> _TASKS AND EXERCISES_
**A.** For each statement below, say whether it agrees with the PET recycling guide, answering yes or no and quoting the deciding words of the guide exactly. (i) The guide recommends feeding whole baled bottles directly into a shredder whenever possible. (ii) PVC labels and PP caps are shredded to the same size as the PET flake. (iii) A high-friction rotor removes all labels before bottles enter the shredder.
**B.** Reproduce the PET recycling guide word for word, starting at "Related equipment: integrated" and ending at "Solution: Dry De-Labeler.".

++++ TEXT SHOWN

In PET Bottle-to-Bottle (B2B) recycling, yield is everything. Even small increases in fines (dust) generation can translate into meaningful annual losses depending on throughput, yield, and margin. This guide details practical protocols for minimizing yield loss in the size reduction stage.
Related equipment: integrated shredder-granulator machine.
1. The Pre-Shredding Rule: De-Label First
Never feed whole baled bottles directly into a shredder if you can avoid it.
* Problem: PVC labels and PP caps get shredded into the same size as the PET flake. Mechanical separation becomes difficult.
* Solution: Dry De-Labeler.
* Action: A high-friction rotor can remove most labels before bottles enter the shredder.
* Result: Blade life and downstream cleanliness can improve, depending on glue type, label material, and maintenance.

++++++++
++++ DATA SECTION

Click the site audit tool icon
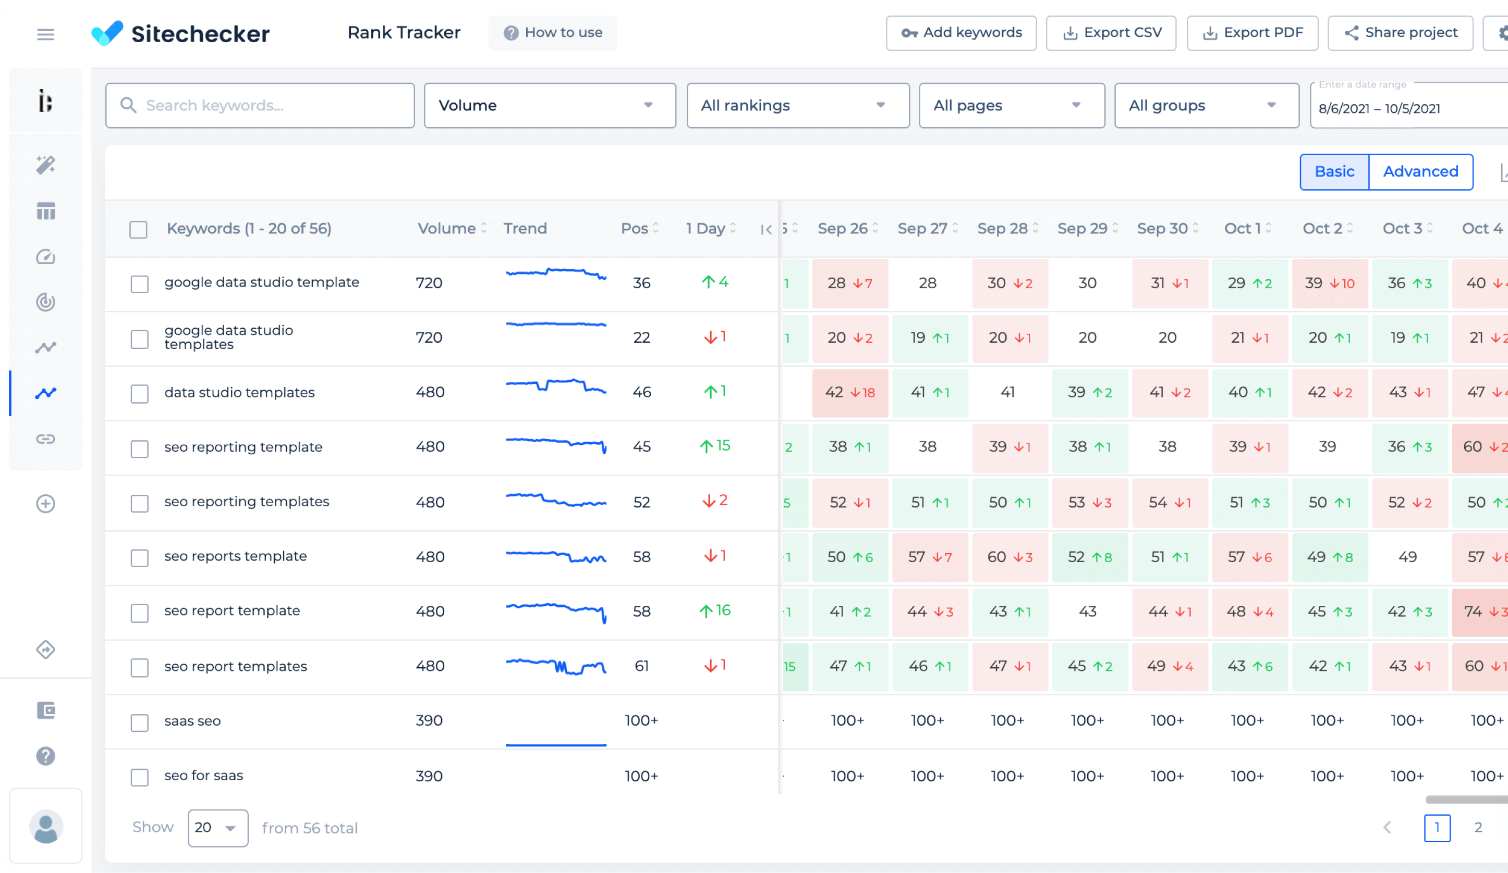Screen dimensions: 1508x873 [46, 255]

++++++++

> _RESULTS OF THE EXERCISE_
**A.**
(i) No: "Never feed whole baled bottles directly into a shredder if you can avoid it."
(ii) Yes: "PVC labels and PP caps get shredded into the same size as the PET flake."
(iii) No: "A high-friction rotor can remove most labels before bottles enter the shredder."

**B.**
Related equipment: integrated shredder-granulator machine.
1. The Pre-Shredding Rule: De-Label First
Never feed whole baled bottles directly into a shredder if you can avoid it.
* Problem: PVC labels and PP caps get shredded into the same size as the PET flake. Mechanical separation becomes difficult.
* Solution: Dry De-Labeler.